El Mundo Perdido: ¡Qué grande es ser papá!

En primer lugar, resulta alarmante que la media de edad de los espectadores de El Mundo Perdido ronde los 8 años cuando se nos avisa claramente que la película es ¡no recomendada para menores de 13 años!. No os podéis imaginar el infierno por el que un servidor tuvo que pasar antes y durante la proyección: que si una niña que no paraba de decirle a su madre, a voz en grito, que quería ir al servicio (quizás de puro cague), que si un chavalín que no paraba de gritar y taparse los ojos con las manos (curiosamente, al final de la proyección aplaudió a rabiar), y otro tipo de atrocidades que no me voy a parar a relatar. Puede que todos estos hechos condicionaran mi opinión respecto al film. No lo sé. Lo que sí sé es que al acabar la película no esperé a que terminaran los títulos de crédito para salir despedido cual alma que lleva el diablo de la sala, y esto es muy significativo en mi caso, creedme. Justamente este verano tuve la ocasión de leer el libro en que presuntamente -y recalco lo de presuntamente- se basa la película y, si bien no me pareció precisamente una joya de la narrativa contemporánea, desde luego opino que le da mil patadas al engendro de Spielberg. Al menos la novela se sustenta a base de las continuas referencias que ella se hacen a la teoría del caos (al igual que ocurría en Parque Jurásico) y las variaciones del comportamiento como factor determinante en la evolución de las especies o, en algunos casos, como causa de su extinción, cosa que en la película casi se ha eliminado en aras de una mayor espectacularidad, o sea, para que el espectador se «deleite» con las continuas dentelladas, descuartizamientos varios y, en general, con una especie de «pista americana pseudo-gore» de pésimo gusto. Todo ello salpicado de un tufillo paternalista reconocible, no sólo en la manida relación amor-odio entre el profesor Malcolm y su repelente hijita Kelly (otra licencia del sensiblero Spielberg), sino en la asombrosa demostración de amor paterno de que hacen gala los T-Rex, algo que ya se dejaba notar en la novela pero que Spielberg ha llevado a límites insospechados, con esa parte final que comienza como un «homenaje» a Speed 2 y que transcurre en las transitadas calles de San Diego cual remedo de King Kong o quién sabe si como anticipo de Godzilla.

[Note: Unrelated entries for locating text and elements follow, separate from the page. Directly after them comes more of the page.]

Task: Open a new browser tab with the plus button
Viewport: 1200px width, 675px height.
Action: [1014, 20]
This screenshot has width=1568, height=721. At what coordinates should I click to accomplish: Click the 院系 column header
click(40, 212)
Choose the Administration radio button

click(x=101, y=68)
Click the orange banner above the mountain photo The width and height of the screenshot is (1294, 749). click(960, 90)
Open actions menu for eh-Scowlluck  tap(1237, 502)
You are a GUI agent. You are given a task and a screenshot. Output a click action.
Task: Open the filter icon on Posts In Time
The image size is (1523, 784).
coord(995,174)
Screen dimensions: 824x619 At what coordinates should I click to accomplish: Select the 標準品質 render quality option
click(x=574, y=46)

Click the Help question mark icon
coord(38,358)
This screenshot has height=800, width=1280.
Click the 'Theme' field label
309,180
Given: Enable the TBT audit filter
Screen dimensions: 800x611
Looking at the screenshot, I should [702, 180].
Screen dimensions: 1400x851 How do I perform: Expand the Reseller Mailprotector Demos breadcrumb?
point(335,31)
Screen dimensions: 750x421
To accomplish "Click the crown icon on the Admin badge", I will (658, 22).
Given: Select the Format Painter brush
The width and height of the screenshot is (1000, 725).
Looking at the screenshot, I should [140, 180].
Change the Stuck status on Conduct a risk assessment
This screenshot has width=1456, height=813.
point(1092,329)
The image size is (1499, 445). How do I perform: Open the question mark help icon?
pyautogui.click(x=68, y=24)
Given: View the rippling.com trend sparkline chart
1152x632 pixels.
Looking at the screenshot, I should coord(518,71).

Pero no son estas las únicas licencias que se ha tomado el Rey Midas de Hollywood. Se puede decir que no se ha respetado ni un ápice el contenido de la novela de Crichton: ni los personajes, ni las situaciones, que se amontonan sin un mínimo criterio, ni en la resolución de la historia. Incluso el comienzo ha sido rescatado de la primera novela. Especialmente lamentable me parece lo del personaje de Sara, la auténtica heroína de la novela, capaz de sacar de mil y un apuros a Malcolm y compañía al más puro estilo Rambo, y que en la película no para de gritar, sollozar y ser rescatada cual princesa de cuento de hadas, como en la escena de la caravana colgando del precipicio -por otra parte, lo mejor del film. La heroicidad femenina Spielberg se la adjudica a una (hasta el momento que, tras un espectacular ejercicio gimnástico, sacude una patada a un velocirraptor) asustada Kelly. También es verdad que la película no ha podido librarse de la alargada sombra de Parque Jurásico. Así Spielberg no ha dudado en rescatar algunos personajes de la primera película, como el inaguantable Hammond y sus detestables nietos, o de hacer continuas referencias visuales a éste. Referencias que se extienden a la banda sonora, cuyo tema principal parece sacado de una peli de indios y vaqueros, y que contiene pequeños fragmentos pertenecientes a Parque Jurásico. Pero, curiosamente, mientras que en el mencionado film no dudaban en cepillarse a los dinosaurios para evitar problemas en el futuro, en El Mundo Perdido Spielberg se saca de la manga un discurso conservacionista muy propio de la era Clinton, y de paso deja la puerta abierta a una más que previsible tercera parte, esta vez con bichos voladores incluido. Todo sea por el bien de la industria juguetera y de las multinacionales de la «alimentación», que a buen seguro se estarán frotando las manos con tanto bichejo y tanta monserga. Nosotros sí que estamos perdidos.